Stored data:

>>>>

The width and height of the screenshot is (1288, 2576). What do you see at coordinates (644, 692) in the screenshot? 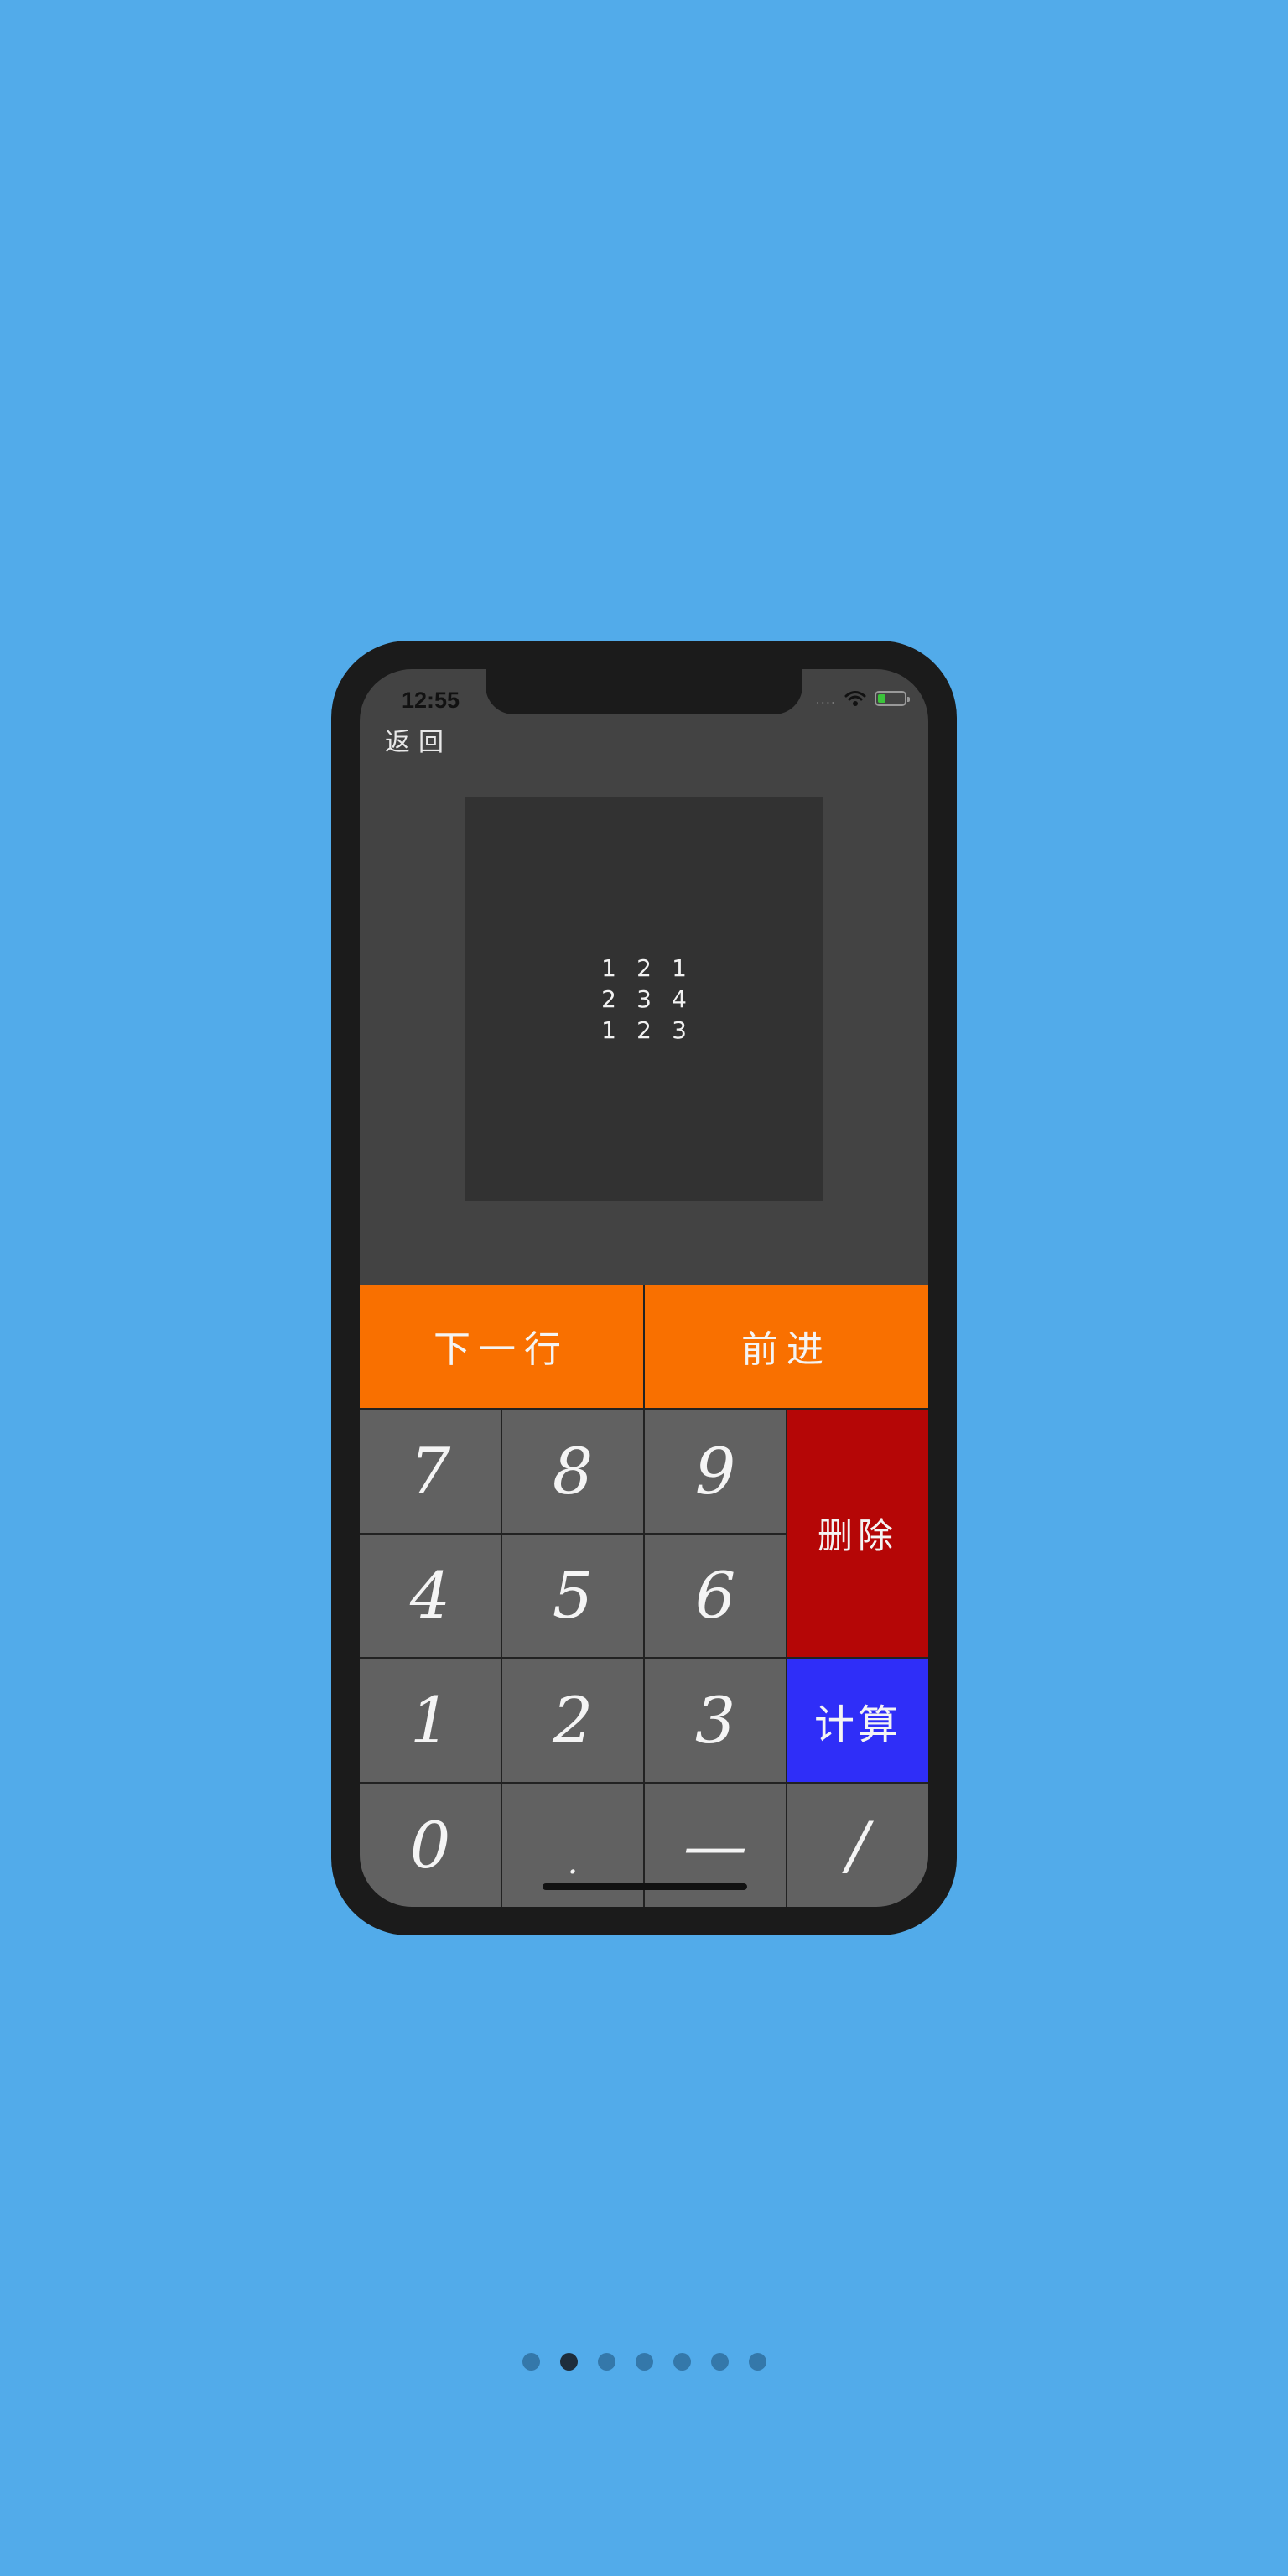
I see `notch` at bounding box center [644, 692].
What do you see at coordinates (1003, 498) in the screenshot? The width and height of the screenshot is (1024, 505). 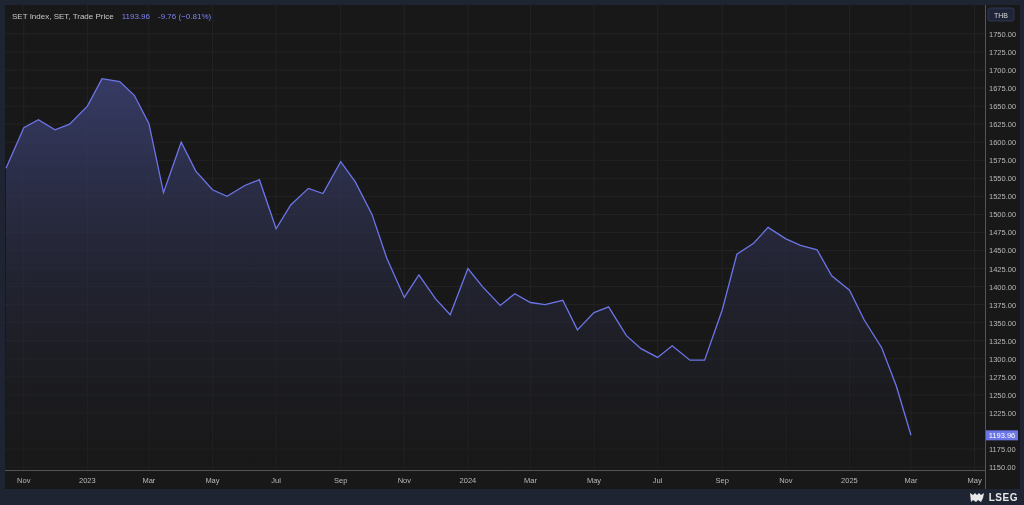 I see `brand-name: LSEG` at bounding box center [1003, 498].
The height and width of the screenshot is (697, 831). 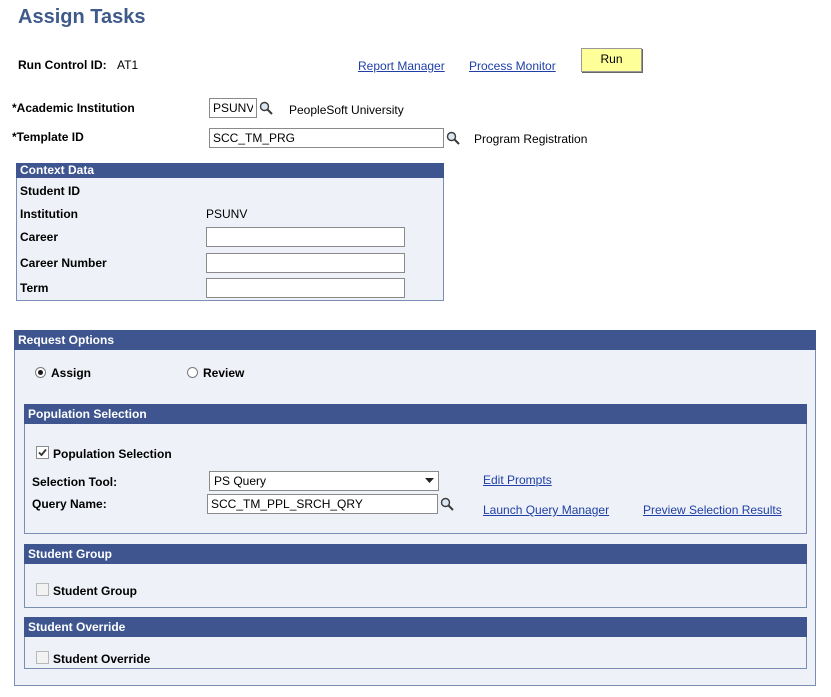 I want to click on query-name-label: Query Name:, so click(x=70, y=504).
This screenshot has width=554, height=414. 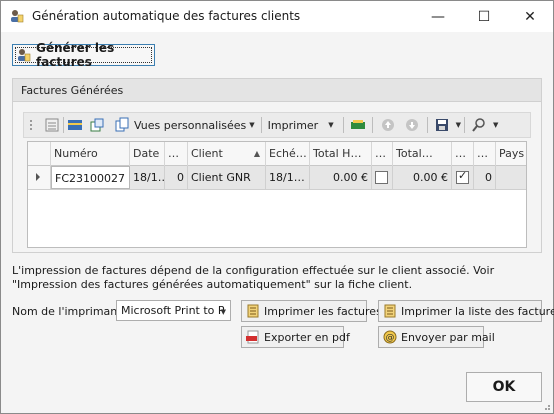 I want to click on cell-client: Client GNR, so click(x=227, y=178).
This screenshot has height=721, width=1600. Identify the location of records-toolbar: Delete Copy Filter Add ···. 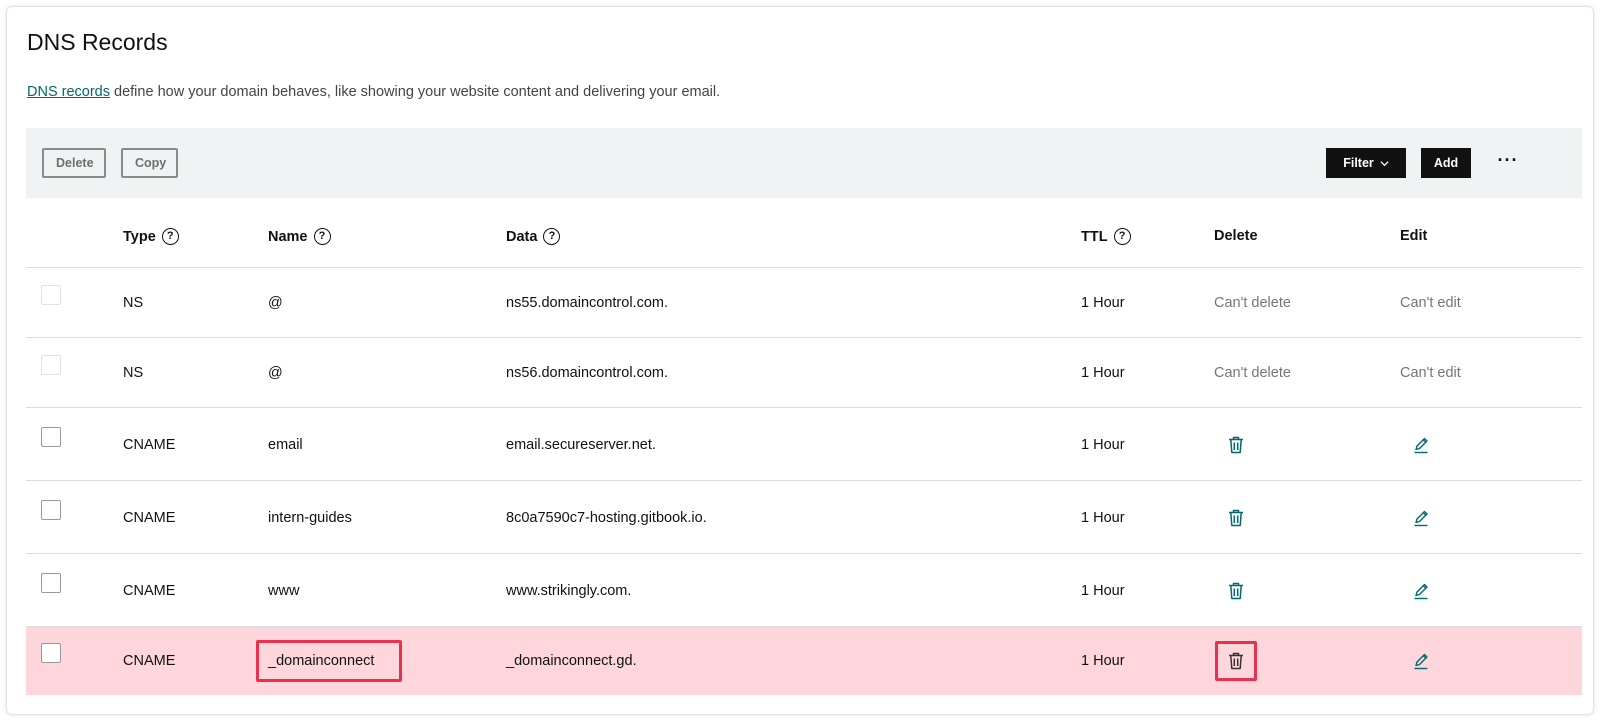
(804, 163).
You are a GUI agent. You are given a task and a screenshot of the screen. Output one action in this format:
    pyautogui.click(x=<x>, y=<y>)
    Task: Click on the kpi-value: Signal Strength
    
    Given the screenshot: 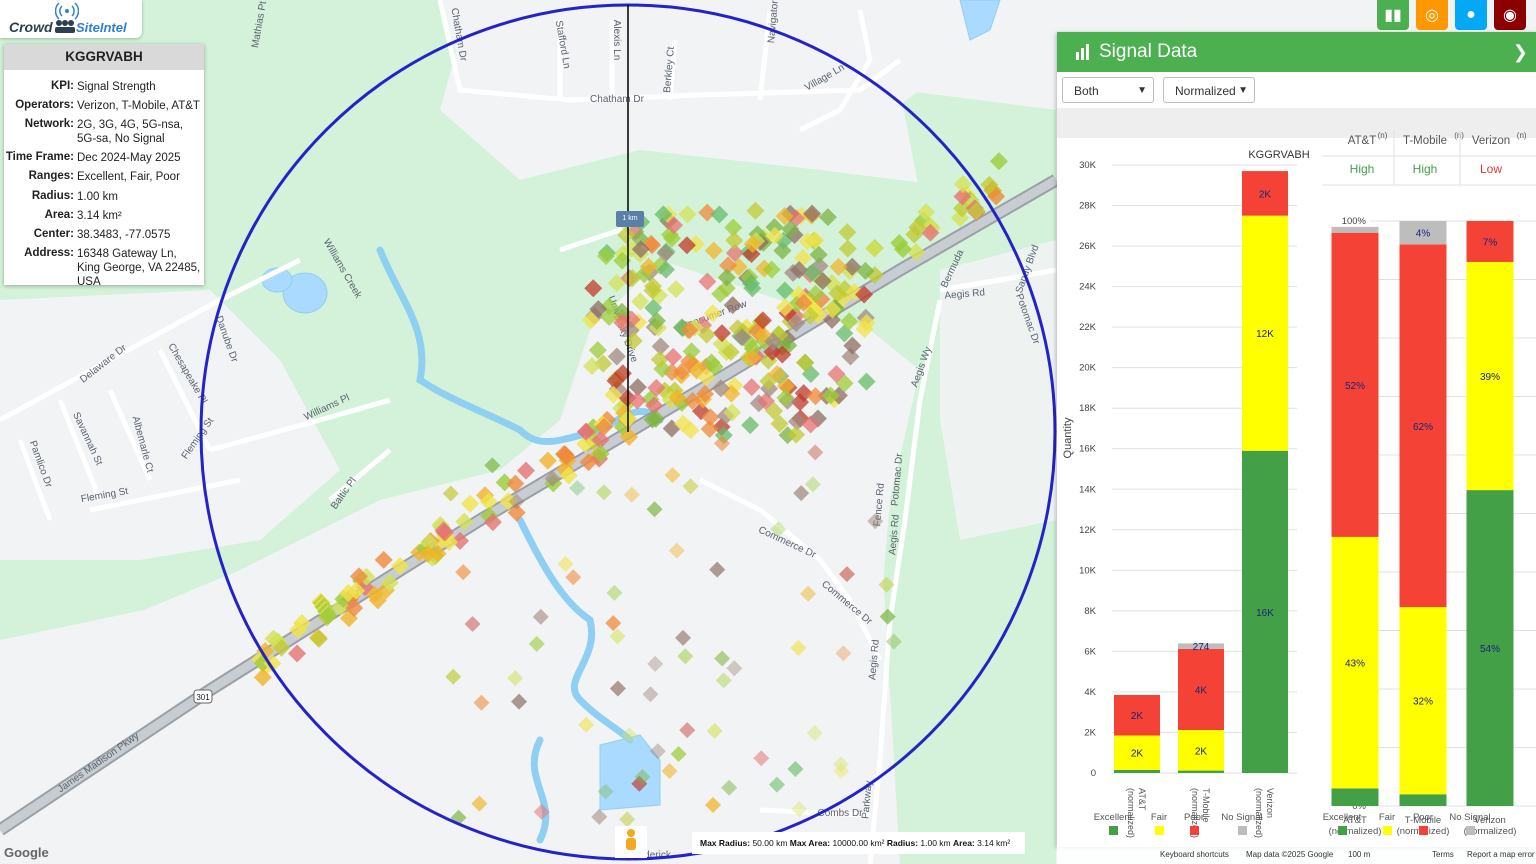 What is the action you would take?
    pyautogui.click(x=116, y=87)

<<<<

Problem: Please retype the lines starting with the one containing "This screenshot has height=721, width=1600." and going on through the one containing "(804, 163).", leaving out the pictures.

Solution for this problem:
This screenshot has height=721, width=1600. Identify the location of records-toolbar: Delete Copy Filter Add ···. 
(804, 163).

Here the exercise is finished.